#### [Work instruction]
Only a slice of the listing below is wanted. Retype the lines from the one containing "Task: Click the Berlin" through the one containing "The height and width of the screenshot is (453, 845).", exactly, both ends included.

---

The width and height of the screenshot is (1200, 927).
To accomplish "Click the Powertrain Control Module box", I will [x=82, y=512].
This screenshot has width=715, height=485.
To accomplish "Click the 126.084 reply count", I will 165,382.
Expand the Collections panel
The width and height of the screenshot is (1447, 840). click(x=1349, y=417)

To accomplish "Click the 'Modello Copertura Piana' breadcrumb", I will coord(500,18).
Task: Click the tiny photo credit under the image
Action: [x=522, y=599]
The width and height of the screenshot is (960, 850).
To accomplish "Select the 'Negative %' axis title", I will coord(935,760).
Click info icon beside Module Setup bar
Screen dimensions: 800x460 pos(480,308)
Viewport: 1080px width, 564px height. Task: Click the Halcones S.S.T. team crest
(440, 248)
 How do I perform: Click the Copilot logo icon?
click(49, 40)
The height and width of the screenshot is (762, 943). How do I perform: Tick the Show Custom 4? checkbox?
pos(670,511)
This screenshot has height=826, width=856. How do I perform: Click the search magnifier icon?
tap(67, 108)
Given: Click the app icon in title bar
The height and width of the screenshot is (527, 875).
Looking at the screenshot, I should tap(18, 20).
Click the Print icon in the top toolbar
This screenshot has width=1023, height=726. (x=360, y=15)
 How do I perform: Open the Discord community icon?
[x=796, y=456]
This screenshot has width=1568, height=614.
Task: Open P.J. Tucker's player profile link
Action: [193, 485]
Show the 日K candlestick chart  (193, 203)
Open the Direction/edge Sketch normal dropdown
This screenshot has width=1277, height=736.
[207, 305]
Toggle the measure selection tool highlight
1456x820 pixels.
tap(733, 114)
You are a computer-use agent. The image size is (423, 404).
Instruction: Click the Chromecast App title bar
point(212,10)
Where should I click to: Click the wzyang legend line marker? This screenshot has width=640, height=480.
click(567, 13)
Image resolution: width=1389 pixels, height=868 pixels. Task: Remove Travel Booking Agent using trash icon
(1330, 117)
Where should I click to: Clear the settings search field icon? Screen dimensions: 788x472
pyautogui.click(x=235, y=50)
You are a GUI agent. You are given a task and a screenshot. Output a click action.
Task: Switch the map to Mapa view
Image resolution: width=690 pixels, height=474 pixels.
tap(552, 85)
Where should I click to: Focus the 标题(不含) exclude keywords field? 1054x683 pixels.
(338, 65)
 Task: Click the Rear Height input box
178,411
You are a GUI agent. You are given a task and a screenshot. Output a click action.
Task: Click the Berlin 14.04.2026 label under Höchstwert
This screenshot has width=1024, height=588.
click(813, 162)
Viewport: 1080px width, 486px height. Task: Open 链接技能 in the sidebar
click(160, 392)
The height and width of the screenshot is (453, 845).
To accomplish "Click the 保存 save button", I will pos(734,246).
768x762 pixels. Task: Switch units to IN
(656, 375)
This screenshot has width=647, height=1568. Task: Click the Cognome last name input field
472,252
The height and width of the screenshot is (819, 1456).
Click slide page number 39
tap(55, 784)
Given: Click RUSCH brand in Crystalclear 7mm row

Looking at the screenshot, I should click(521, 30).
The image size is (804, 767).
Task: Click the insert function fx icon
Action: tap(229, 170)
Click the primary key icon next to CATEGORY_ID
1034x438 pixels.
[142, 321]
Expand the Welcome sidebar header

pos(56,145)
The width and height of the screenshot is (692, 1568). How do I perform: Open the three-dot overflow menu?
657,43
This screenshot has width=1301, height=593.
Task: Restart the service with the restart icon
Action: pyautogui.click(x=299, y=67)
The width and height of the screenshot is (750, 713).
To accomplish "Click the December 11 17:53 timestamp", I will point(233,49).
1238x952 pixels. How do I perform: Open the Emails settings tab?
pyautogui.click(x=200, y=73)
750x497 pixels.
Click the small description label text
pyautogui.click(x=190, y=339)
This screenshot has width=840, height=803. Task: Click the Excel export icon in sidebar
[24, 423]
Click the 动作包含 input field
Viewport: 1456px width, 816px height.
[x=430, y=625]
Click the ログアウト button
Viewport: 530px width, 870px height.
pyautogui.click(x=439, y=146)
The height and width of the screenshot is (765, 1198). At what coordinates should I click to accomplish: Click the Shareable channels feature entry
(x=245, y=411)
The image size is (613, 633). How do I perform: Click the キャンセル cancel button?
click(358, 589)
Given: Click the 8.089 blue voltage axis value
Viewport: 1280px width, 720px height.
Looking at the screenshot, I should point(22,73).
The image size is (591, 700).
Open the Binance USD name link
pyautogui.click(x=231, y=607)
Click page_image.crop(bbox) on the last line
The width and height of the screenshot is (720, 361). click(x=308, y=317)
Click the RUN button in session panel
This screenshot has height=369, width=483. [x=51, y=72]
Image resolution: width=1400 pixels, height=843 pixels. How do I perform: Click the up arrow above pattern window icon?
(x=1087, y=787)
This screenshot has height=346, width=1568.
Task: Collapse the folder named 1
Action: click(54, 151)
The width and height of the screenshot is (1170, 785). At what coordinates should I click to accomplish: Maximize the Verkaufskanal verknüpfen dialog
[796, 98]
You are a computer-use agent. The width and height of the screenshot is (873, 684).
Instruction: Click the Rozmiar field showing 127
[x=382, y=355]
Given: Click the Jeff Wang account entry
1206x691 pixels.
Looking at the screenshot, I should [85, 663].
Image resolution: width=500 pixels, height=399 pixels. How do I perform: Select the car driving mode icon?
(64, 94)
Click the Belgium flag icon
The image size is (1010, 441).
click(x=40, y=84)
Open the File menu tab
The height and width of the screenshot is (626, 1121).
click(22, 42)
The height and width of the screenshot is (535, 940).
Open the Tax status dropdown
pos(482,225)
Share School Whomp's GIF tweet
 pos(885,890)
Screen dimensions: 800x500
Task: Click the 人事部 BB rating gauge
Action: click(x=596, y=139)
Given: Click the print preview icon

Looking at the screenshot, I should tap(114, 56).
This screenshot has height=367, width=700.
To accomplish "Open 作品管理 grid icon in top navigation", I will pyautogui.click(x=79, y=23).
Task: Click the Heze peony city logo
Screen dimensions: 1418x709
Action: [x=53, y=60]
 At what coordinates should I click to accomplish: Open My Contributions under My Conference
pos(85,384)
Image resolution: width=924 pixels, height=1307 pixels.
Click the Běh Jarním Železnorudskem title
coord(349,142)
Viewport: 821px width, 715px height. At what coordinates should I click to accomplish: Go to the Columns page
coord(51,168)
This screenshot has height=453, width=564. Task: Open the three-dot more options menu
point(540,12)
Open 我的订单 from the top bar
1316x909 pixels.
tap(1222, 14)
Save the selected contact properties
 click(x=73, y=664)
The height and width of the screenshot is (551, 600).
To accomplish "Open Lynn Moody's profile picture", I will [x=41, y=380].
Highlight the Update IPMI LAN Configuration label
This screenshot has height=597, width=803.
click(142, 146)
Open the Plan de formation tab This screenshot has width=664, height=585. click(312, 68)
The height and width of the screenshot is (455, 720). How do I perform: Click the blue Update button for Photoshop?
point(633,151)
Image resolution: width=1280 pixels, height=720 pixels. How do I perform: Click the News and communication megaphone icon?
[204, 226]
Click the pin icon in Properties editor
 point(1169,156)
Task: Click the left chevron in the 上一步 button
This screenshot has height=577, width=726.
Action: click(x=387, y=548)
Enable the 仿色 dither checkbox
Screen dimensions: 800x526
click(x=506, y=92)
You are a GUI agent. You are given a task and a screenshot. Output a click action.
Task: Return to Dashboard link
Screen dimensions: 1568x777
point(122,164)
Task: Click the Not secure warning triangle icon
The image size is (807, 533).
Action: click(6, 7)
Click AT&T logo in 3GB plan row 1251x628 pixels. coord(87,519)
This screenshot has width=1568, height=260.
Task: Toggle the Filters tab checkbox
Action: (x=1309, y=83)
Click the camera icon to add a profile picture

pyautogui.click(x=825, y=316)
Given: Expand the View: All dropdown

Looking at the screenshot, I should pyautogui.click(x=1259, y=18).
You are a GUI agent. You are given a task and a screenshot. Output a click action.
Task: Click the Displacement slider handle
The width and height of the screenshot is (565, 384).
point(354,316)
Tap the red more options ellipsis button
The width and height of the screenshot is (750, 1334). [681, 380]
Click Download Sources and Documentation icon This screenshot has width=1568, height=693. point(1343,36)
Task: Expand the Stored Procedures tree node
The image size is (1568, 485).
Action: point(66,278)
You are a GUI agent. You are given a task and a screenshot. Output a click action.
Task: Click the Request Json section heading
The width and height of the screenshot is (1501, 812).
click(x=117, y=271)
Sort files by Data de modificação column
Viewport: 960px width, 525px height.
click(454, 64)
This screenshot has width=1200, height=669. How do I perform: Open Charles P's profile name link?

---

#### [Exercise response]
Task: Click the Berlin 14.04.2026 label under Höchstwert
This screenshot has width=1024, height=588.
click(813, 162)
Viewport: 1080px width, 486px height. Task: Open 链接技能 in the sidebar
click(160, 392)
The height and width of the screenshot is (453, 845).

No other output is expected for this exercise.